Task requirements:
Write out each of the records below word for word, with nothing changed.

Data section:
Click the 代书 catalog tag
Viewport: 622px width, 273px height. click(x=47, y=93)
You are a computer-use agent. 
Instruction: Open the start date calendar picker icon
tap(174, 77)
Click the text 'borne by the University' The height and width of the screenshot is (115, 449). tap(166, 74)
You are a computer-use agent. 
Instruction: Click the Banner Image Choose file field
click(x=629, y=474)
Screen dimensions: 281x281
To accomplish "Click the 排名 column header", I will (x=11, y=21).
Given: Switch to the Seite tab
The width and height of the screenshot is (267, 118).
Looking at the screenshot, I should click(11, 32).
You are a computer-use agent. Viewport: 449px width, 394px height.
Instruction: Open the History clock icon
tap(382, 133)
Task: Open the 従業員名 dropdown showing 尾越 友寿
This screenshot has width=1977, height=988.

Result for this task:
Click the 代书 catalog tag
Viewport: 622px width, 273px height. click(x=47, y=93)
You are a computer-use agent. 
Instruction: Open the start date calendar picker icon
tap(174, 77)
Click the text 'borne by the University' The height and width of the screenshot is (115, 449). tap(166, 74)
You are a computer-use agent. 
Instruction: Click the Banner Image Choose file field
click(x=629, y=474)
Screen dimensions: 281x281
To accomplish "Click the 排名 column header", I will (x=11, y=21).
Given: Switch to the Seite tab
The width and height of the screenshot is (267, 118).
Looking at the screenshot, I should click(11, 32).
You are a computer-use agent. Viewport: 449px width, 394px height.
Instruction: Open the History clock icon
tap(382, 133)
Task: Open the 従業員名 dropdown showing 尾越 友寿
This screenshot has width=1977, height=988.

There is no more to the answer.